Ceepak pulls in but doesn't park very well. He just sort of angles our Ford against the concrete curb with the butt sticking out into the street. Kiger is in the driveway looking like he's eager to tell him something, so Ceepak yanks up the emergency brake and basically jumps out of the Explorer. I follow along.
“What've you got, Adam?”
“Weapon and ammunition in the minivan. Rear cargo hold.”
“The M-24?” Ceepak asks.
Kiger shakes his head. “Negative. Looks like a paintball shooter. You know-a big toy gun. Black plastic. Molded to look like an army rifle.”
“Most likely a Tripman A-5 with reactive trigger,” Ceepak says. Then he turns to me because he knows I'm totally confused. “Same as rifle number three at Paintball Blasters on the boardwalk. I checked last night. Weese wanted to practice on the same type of gun, see if he could manipulate the trigger action while gloved.”
While I was passed out on that sofa outside the ICU, Ceepak was back here working the case.
A Ford Expedition crunches up the street. Chief Baines.
“What've we got, Ceepak?”
“Potential suspect, sir.”
“Weese? From the Chamber?”
“His son. George.”
“Do we know where this George Weese is presently located?” The chief reaches for the shoulder microphone to his radio, ready to call in strike coordinates on our sniper.
“No, sir. We've posted an APB based on witness descriptions.”
“And,” Kiger says, “we have his father and mother inside. Also the suspect's wife and children. Malloy's in there with them, making sure nobody tells Georgie Porgie the cavalry's coming.”
“What's the prevailing mood?” Baines is curious. “Inside?”
Kiger smiles. “Pissed off, sir.”
The chief nods, turns to Ceepak.
“John?”
“Yes, sir?”
“You sure about this? You sure George Weese is your guy?”

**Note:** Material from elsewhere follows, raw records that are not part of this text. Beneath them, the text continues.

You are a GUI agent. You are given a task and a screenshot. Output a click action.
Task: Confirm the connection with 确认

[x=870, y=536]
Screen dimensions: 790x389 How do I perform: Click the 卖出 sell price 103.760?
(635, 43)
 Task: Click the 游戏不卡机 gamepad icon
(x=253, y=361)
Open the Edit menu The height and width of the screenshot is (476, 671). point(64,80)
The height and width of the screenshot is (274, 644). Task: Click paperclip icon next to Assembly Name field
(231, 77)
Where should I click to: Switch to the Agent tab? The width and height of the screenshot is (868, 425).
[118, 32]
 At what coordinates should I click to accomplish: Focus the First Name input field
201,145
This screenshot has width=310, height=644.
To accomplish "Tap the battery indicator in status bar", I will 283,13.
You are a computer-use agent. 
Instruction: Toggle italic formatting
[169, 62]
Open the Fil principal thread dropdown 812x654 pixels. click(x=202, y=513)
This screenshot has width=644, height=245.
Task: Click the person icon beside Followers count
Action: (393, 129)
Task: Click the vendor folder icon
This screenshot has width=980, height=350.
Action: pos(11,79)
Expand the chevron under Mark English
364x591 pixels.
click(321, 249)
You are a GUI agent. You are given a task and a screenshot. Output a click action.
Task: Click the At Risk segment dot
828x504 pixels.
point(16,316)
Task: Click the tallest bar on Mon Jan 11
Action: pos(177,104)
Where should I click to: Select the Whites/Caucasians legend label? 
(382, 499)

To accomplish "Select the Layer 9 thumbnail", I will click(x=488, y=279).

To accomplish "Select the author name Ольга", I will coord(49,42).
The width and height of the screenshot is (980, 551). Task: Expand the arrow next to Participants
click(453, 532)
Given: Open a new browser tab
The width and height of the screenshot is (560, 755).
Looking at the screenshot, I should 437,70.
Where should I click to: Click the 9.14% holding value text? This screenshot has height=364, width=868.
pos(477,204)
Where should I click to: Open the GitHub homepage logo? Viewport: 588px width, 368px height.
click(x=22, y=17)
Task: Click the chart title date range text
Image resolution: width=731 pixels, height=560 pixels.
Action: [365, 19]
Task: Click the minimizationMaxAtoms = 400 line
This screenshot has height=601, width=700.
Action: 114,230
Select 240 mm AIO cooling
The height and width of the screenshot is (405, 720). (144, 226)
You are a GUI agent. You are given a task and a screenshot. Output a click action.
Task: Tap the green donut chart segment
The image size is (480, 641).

“It's where all the evidence leads, sir.”
The chief checks his watch, nods his head.
“Let's go nail the bastard.”
Looks like we might beat that noon deadline after all.
“This is preposterous. George would never do such a thing.” This is his mother talking, naturally. She's short and chubby and chain smokes.
Two little kids bawl and screech in a playpen in the middle of the living room. One, a boy, looks to be almost two years old. The other? I don't know. I'm no good at guessing how old babies are supposed to be. I wish they had rings I could count like with trees. Maybe the little one's nine or ten months. The way it screams? Got the lungs of a twelve-year-old. Both kids have tears streaming down their cheeks and snot dripping out their noses, and it all ends up as crusty green stuff on top of their lips. There's reason to suspect the small one has a load in its pants, too. Either that, or Mrs. Weese is cooking something foul for brunch.